Me voilà assise sur mon lit, face à cette barre qui clignote et me nargue en haut de ma page blanche. J’ai peu de temps. Je le sais. Certains sont stimulés par l’urgence. Moi, j’aime le travail soigné, bien fait. J’aime prendre mon temps, réfléchir, tourner les idées dans ma tête.

Cela fait maintenant deux ans que mes idées tournent, il serait temps qu’elles arrêtent et se déversent enfin sur cette feuille. La barre me nargue toujours, saleté ! Prompt, qu’elle s’appelle, il paraît. Je suis plutôt prompte à la faire taire et tape les premiers mots qui me viennent.

Le doublon

Super. Ma page n’est plus blanche. Elle est maculée de mots éjaculés. Pourquoi ceux-ci ? Ils me rappellent un film. J’efface. Ma page est à nouveau blanche. J’essaie d’oublier cette fichue barre et jette ma tête en arrière, ferme les yeux, laisse mon esprit s’échapper.

Les idées fusent, mais ne se fixent pas. Je prendrais bien un bourbon, tiens ! pour pas péter un boulon. L’alcool me file le bourdon.

Mes yeux fermés décuplent mes autres sens.

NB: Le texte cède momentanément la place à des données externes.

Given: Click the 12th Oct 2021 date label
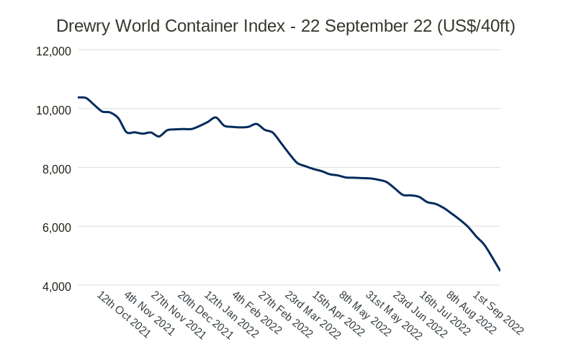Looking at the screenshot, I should [124, 315].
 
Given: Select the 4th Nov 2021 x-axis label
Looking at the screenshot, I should [149, 314].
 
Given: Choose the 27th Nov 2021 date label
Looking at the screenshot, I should [178, 315].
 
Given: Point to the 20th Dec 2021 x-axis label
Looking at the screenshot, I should [205, 315].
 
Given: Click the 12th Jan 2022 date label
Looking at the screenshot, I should [231, 315].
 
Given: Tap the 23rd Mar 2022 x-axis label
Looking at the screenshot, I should [312, 315].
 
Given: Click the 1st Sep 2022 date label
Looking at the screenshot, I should [498, 313].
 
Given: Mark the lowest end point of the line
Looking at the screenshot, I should [500, 271].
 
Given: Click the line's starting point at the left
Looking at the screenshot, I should [78, 97].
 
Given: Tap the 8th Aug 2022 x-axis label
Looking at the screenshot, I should [472, 313].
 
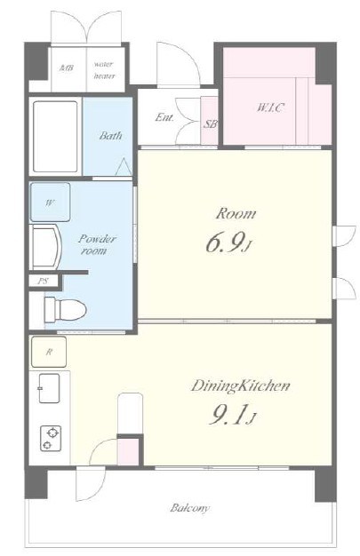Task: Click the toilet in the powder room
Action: (65, 310)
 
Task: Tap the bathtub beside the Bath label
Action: (55, 137)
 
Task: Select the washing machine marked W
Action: (50, 203)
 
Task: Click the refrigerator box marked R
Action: (49, 352)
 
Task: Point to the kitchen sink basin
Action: (50, 388)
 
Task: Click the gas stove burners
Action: (51, 438)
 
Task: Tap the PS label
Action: (44, 282)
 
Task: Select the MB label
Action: (67, 68)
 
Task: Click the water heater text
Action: (104, 70)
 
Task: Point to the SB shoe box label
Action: (210, 124)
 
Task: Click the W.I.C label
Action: (270, 107)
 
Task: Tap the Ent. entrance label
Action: (164, 117)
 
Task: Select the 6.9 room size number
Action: (226, 243)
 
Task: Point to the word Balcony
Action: (189, 508)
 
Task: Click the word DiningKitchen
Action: (240, 386)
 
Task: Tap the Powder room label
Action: (97, 244)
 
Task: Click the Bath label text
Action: (110, 136)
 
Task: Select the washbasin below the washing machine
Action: (47, 247)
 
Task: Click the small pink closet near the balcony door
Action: (128, 452)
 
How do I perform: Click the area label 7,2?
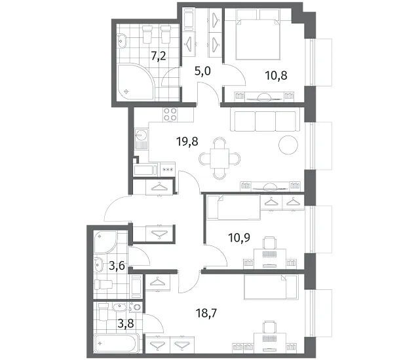[x=159, y=56]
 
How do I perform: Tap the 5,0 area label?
[x=202, y=71]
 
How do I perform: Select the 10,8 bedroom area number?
[x=276, y=76]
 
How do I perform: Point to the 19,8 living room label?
[x=187, y=141]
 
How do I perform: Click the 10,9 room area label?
[x=239, y=237]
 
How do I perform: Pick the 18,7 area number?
[x=206, y=314]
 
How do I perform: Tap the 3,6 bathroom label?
[x=117, y=266]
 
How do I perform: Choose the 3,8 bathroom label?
[x=126, y=324]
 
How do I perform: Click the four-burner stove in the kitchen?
[x=170, y=115]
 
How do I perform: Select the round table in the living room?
[x=288, y=145]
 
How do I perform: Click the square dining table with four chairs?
[x=219, y=158]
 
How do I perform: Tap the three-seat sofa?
[x=265, y=121]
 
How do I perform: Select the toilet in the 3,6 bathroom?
[x=104, y=285]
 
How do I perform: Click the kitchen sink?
[x=142, y=139]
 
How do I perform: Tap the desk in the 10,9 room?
[x=270, y=259]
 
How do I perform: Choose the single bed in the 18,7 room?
[x=271, y=287]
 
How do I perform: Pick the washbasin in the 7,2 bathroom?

J’entends souffler le vent qui s’engouffre en rafale entre mes volets croisés, le chat qui râle derrière la porte verrouillée. Je sens l’odeur des crêpes du repas d’hier soir vite torché pour avoir ce temps grappillé gaspillé à regarder cette barre clignoter sans avancer.

Ce matin, les enfants jouent dans leur chambre, l’orage gronde. Le père rôde.

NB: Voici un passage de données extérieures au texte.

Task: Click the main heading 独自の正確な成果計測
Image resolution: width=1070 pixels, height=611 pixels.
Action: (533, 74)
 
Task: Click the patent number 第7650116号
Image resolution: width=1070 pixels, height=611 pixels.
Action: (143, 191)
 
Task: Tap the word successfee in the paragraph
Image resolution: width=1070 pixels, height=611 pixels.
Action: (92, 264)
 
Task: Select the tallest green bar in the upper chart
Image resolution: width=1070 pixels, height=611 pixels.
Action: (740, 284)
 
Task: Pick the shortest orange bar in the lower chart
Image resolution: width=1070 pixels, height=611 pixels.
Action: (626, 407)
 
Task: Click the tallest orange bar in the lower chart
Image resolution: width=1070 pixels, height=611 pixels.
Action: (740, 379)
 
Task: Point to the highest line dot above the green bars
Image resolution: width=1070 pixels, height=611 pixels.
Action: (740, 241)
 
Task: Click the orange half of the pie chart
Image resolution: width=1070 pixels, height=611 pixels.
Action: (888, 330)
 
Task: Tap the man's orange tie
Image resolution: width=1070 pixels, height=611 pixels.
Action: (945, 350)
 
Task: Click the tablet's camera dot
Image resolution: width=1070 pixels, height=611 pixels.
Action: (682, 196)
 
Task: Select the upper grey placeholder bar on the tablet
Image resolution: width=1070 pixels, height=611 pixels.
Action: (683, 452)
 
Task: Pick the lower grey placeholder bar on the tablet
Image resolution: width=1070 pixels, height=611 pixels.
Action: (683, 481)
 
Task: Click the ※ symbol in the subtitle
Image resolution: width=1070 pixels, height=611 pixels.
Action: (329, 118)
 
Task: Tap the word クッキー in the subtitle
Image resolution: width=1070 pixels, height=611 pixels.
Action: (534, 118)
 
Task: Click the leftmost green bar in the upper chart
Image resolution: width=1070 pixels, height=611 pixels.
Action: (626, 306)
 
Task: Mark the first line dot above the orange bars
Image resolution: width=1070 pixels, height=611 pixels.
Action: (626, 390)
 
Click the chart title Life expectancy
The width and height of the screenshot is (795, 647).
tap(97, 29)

Je me suis relancée, les mots commencent à affluer. L’orage redouble d’intensité et la lumière clignote à plusieurs reprises. Je reste concentrée. Je ne sauvegarde pas, inutile j’utilise ce fameux logiciel en ligne qui s’occupe de tout.

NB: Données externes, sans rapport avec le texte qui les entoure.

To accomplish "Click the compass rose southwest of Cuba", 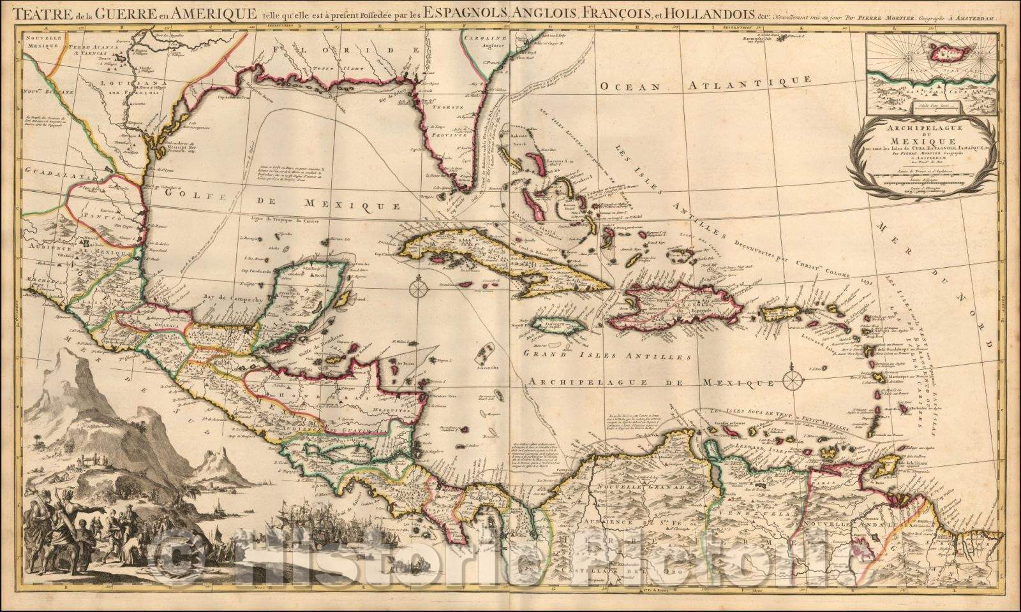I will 417,288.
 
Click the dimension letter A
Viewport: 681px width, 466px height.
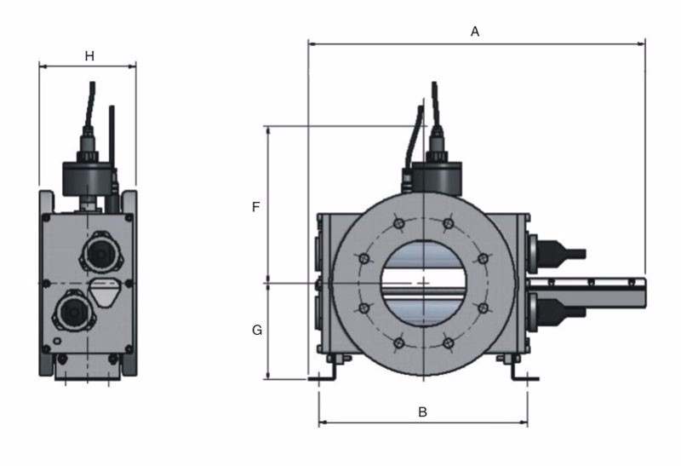tap(475, 32)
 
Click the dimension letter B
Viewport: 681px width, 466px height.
tap(422, 411)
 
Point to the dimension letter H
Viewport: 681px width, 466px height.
tap(89, 56)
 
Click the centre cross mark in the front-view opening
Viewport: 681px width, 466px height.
tap(423, 281)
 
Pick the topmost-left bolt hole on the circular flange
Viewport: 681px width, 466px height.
tap(398, 223)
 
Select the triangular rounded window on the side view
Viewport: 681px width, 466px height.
tap(105, 291)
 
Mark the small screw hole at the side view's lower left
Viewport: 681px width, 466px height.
tap(57, 342)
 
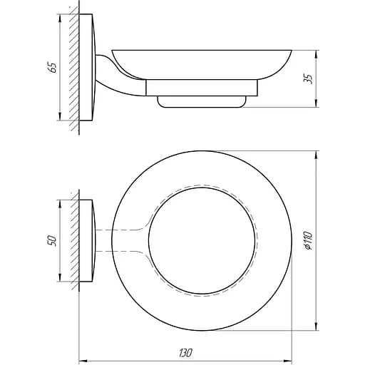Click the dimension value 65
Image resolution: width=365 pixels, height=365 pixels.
[53, 68]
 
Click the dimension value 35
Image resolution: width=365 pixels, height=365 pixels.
[308, 78]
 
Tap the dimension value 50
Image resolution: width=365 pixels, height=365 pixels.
[53, 241]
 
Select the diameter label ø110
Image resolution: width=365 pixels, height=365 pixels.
[308, 240]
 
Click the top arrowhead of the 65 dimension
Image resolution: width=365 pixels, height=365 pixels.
[59, 19]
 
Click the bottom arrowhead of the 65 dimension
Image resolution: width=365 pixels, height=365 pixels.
[59, 116]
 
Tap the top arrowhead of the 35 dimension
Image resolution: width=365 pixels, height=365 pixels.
[316, 55]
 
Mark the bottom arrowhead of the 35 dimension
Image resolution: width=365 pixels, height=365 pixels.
[316, 103]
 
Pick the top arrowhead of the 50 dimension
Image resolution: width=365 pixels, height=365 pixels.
[59, 205]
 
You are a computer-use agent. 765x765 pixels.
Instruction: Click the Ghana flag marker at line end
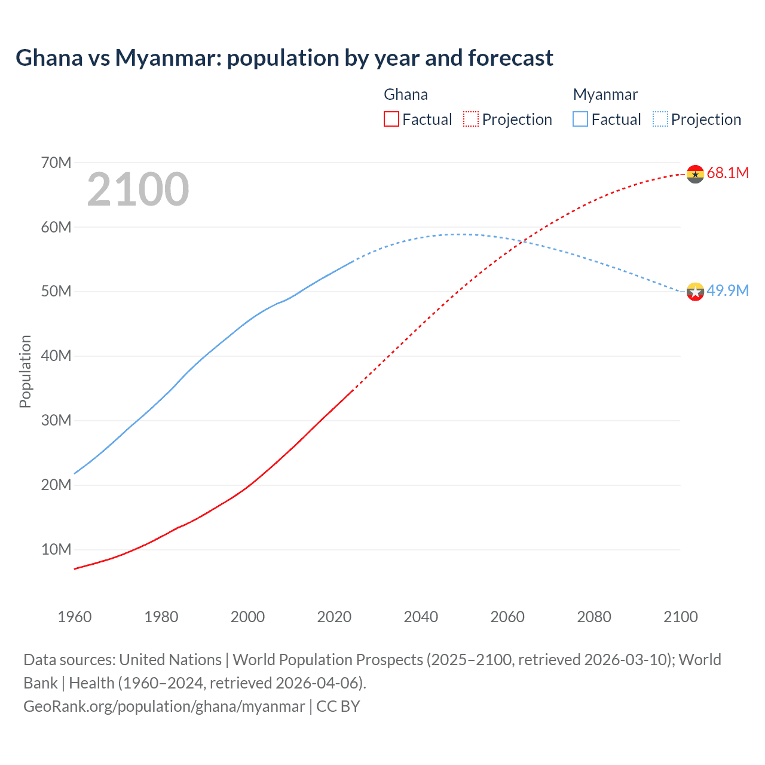coord(695,174)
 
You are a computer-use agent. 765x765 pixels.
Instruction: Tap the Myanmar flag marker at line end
coord(695,292)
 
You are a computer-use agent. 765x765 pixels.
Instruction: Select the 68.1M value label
coord(727,173)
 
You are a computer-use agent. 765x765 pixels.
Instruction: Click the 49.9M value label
coord(727,291)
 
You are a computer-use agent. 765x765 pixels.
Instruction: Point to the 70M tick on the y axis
coord(56,163)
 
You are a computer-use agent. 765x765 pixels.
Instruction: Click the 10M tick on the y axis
coord(56,549)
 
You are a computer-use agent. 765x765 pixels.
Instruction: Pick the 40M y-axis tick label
coord(56,356)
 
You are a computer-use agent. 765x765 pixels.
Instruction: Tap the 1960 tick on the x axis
coord(75,617)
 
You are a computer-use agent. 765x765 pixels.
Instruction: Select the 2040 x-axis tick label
coord(421,617)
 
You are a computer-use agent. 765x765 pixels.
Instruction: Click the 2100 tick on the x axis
coord(680,617)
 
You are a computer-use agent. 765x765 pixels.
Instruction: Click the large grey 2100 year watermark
coord(138,189)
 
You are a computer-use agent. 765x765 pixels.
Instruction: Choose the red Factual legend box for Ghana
coord(391,120)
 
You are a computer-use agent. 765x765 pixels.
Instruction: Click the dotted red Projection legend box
coord(471,120)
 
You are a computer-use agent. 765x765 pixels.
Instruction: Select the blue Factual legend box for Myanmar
coord(580,120)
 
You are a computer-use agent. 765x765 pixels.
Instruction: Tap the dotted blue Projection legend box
coord(660,120)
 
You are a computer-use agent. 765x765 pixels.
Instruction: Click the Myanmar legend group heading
coord(605,94)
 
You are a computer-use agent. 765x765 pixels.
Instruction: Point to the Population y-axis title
coord(25,371)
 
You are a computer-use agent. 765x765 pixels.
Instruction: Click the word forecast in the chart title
coord(510,58)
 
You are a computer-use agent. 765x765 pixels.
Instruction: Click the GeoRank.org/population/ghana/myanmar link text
coord(164,706)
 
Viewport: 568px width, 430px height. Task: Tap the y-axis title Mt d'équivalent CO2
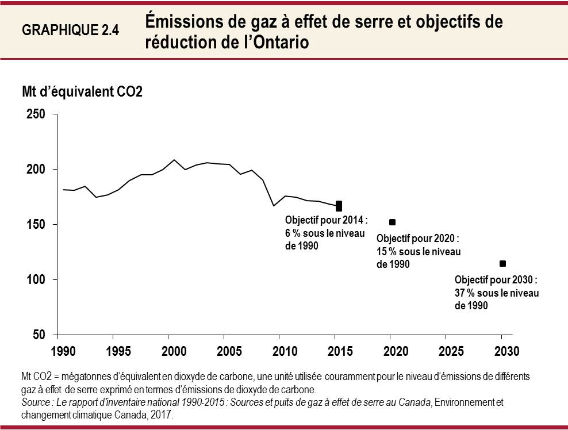click(x=82, y=92)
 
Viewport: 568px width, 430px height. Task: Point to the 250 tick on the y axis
click(x=36, y=114)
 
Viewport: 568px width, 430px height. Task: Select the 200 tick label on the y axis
click(x=36, y=170)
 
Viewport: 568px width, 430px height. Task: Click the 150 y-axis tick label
click(x=36, y=225)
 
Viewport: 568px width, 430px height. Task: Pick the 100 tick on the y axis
click(x=36, y=280)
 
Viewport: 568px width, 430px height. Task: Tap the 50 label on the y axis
click(x=39, y=335)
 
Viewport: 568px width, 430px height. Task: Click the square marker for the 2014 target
click(x=339, y=206)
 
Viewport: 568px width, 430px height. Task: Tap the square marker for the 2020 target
click(x=392, y=222)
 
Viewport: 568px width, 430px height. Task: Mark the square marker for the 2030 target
click(x=502, y=263)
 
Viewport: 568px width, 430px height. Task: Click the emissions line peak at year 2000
click(x=174, y=160)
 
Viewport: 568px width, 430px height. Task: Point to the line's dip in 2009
click(x=274, y=205)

Sans surprise, un éclair plus intense qu’un autre vient couper le courant. Même pas peur, mon ordinateur portable est sur batterie ! Oui, mais la box qui prend soin de mes sauvegardes, elle, est bel et bien branchée. Mon document ne répond plus, j’étais à quelques lignes du point final. Au moins, Prompt ne clignote plus pour me narguer. Il ne me reste qu’un peu plus de deux heures pour publier sous peine d’échouer au défi des vingt-quatre heures de la nouvelle de Littésite.

Je réfléchis, mon téléphone ! Il a une connexion indépendante. J’active le point d’accès wifi. C’est long, mais ça va le faire.

11 h 46

« Maaaaaman ! La tablette, elle marche puuu ! »

Je les avais presque oubliés. Le jeu préféré de mon dernier est déconnecté, lui aussi. J’entre les identifiants de mon portable dans ses paramètres. C’est long, mais ça va le faire. Il m’arrache la tablette des mains et repart, déjà absorbé par son jeu. Je t’aime mon fils, de rien, c’est normal.

11 h 48

« Maaaaaman ! La radio marche puuu ! »

C’est l’aînée cette fois. Je lui suggère de prendre son MP3 qui fonctionne sur piles, rechargées la veille. Elle repart en me claquant la porte au nez. Je t’aime ma fille, de rien, ce fut un plaisir.

11 h 49

« Chériiiiiiie, qu’est-ce qu’on mange ? J’ai faiiim ! »

Zut, je l’avais presque oublié celui-là.

« Je sais pas, des sandwiches ? C’est bien ça, un sandwich ?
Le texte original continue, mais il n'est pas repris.